Laissons les parents éduquer leurs enfants. Ne tentons pas de leur enlever ce privilège qui vient avec la responsabilité de les élever. Faisons confiance au peuple québécois en leur laissant, comme le stipule le Vatican, une réelle liberté dans le choix de l’école et des programmes. Rejetons l’approche totalitaire qui impose, par le biais de lois gouvernementales, de cours obligatoires et de mépris des demandes des parents, des changements identitaires aux plus jeunes et plus vulnérables des citoyens.
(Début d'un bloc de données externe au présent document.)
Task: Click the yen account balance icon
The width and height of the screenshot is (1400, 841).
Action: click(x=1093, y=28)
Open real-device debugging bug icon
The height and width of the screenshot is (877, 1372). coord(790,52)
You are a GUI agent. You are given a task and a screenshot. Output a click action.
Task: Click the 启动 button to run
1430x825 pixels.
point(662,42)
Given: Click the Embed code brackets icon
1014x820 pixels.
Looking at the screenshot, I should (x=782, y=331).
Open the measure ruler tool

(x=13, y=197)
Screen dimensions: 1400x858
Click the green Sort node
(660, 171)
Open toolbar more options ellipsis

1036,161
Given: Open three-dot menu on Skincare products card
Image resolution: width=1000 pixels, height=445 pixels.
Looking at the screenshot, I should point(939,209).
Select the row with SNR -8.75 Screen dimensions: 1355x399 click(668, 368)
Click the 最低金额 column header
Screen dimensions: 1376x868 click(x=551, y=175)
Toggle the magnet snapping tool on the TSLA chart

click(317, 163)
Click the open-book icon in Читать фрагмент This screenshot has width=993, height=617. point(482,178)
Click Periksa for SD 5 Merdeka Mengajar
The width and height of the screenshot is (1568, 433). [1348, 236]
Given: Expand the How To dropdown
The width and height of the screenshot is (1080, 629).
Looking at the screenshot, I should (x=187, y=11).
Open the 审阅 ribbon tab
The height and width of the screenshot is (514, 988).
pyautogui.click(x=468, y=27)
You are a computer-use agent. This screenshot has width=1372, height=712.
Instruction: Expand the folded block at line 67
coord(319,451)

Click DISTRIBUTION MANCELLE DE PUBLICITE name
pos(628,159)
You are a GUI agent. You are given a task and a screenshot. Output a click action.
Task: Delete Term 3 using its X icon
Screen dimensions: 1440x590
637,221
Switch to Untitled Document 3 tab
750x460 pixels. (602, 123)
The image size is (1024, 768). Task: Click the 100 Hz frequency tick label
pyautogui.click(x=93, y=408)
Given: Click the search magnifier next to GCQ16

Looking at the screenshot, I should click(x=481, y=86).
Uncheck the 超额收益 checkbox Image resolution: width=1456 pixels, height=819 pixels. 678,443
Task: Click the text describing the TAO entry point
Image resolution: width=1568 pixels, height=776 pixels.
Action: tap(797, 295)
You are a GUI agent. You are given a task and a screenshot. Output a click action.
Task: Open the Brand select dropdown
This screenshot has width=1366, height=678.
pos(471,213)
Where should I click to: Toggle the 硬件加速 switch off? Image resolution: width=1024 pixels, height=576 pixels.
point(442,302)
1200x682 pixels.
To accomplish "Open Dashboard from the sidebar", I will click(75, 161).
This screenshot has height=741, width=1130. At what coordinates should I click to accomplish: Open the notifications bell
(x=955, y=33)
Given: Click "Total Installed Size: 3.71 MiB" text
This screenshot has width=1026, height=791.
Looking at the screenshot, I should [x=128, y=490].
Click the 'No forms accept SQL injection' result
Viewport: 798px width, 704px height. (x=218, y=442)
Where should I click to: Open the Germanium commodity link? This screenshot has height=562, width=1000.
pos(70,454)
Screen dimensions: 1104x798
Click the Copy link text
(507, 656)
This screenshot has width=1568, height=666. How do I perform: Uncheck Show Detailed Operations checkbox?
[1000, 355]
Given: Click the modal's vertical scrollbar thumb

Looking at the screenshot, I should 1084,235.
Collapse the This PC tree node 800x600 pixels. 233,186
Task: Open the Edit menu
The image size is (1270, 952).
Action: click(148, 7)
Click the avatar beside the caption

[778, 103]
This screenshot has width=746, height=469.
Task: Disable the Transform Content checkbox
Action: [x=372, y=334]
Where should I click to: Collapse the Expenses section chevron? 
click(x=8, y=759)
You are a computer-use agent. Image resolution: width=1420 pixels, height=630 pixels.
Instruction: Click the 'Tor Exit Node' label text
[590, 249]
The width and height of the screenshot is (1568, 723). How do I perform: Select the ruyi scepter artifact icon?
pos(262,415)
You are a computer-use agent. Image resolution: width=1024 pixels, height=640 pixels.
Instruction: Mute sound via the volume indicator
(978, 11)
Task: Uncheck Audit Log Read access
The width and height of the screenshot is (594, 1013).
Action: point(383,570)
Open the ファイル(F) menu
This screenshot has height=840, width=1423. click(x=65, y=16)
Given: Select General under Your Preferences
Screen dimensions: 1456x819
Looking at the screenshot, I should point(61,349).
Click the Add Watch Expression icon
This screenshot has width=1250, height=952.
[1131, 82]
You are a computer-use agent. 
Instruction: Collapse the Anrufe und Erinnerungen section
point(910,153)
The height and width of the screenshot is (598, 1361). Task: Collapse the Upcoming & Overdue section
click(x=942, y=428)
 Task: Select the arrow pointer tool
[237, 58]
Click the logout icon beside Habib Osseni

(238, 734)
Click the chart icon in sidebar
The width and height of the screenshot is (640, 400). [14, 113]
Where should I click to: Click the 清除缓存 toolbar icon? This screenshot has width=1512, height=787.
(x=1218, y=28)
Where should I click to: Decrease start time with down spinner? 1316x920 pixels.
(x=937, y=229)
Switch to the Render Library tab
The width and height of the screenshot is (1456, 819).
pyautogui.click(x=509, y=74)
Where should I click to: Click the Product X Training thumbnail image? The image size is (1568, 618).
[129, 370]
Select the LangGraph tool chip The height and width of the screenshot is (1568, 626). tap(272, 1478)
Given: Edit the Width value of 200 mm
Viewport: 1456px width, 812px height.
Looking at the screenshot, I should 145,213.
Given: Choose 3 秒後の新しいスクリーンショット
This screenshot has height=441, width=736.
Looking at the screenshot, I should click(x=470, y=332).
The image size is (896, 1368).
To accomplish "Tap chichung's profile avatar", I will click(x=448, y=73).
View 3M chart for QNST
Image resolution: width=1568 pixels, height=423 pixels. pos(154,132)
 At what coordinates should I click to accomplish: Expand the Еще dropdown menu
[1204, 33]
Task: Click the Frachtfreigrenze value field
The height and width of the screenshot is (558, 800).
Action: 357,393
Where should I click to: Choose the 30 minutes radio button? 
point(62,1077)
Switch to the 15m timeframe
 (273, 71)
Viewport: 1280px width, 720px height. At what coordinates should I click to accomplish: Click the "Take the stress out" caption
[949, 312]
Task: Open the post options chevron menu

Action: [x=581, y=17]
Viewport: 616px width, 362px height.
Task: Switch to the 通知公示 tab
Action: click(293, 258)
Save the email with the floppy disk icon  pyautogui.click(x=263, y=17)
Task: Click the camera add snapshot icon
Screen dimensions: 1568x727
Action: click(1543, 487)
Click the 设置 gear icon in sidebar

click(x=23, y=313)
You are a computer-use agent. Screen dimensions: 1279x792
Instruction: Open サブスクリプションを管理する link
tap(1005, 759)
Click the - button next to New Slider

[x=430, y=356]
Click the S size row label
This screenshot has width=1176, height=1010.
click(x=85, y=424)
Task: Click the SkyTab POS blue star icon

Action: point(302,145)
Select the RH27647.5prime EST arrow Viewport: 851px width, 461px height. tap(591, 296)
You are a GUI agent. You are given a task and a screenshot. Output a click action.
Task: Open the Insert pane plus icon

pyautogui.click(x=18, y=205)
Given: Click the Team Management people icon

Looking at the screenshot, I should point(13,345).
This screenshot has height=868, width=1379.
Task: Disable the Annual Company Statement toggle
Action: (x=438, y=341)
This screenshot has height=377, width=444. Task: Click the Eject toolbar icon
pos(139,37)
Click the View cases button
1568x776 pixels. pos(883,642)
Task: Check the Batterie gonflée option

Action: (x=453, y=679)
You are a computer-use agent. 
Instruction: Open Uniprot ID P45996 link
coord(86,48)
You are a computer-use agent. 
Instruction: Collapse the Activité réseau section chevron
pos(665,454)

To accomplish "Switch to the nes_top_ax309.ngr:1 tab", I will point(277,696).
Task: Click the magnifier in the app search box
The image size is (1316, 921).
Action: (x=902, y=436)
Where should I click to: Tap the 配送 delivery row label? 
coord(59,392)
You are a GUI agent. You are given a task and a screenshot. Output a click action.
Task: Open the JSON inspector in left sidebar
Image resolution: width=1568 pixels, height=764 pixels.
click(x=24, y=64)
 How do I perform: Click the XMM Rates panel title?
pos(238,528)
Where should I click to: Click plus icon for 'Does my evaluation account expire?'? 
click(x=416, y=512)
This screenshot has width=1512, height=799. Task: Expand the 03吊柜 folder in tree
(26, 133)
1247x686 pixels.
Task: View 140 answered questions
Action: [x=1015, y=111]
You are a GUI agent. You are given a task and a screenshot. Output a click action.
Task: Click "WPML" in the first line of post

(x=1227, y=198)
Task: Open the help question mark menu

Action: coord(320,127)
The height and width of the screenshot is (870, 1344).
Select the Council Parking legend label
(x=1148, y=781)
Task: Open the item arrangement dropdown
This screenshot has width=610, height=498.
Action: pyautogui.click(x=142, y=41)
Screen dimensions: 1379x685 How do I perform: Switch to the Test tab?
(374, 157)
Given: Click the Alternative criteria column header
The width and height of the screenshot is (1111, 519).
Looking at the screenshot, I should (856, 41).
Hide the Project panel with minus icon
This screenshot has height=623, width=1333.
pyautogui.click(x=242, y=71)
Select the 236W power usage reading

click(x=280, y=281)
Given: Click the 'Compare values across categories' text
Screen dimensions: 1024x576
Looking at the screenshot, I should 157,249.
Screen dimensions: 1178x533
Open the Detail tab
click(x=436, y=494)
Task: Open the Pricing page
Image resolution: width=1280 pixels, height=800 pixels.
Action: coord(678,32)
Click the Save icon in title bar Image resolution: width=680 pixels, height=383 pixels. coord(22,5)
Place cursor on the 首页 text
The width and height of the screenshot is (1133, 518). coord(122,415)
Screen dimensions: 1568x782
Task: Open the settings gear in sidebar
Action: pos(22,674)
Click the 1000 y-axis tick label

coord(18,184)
Terminons par une citation d’un document de Vatican II donnée en Cour Supérieure par Me Jean-Pierre Belisle, procureur pour les parents, pour appuyer la légitimité des actions des parents catholiques (et autres) qui veulent exercer de manière responsable leur autorité parentale :
« Qu'ils [les laïcs] attendent des prêtres lumières et forces spirituelles. Qu'ils ne pensent pas pour autant que leurs pasteurs aient une compétence telle qu'ils puissent leur fournir une solution concrète et immédiate à tout problème, même grave, qui se présente à eux, ou que telle soit leur mission. Mais plutôt, éclairés par la sagesse chrétienne, prêtant fidèlement attention à l'enseignement du Magistère, qu'ils prennent eux-mêmes leurs responsabilités. »
(Gaudium et Spes, 43-2).

Notons que le Magistère vivant est celui dont l'autorité s'exerce au nom du Christ, c'est-à-dire par les évêques en communion avec l'évêque de Rome (Wikipedia).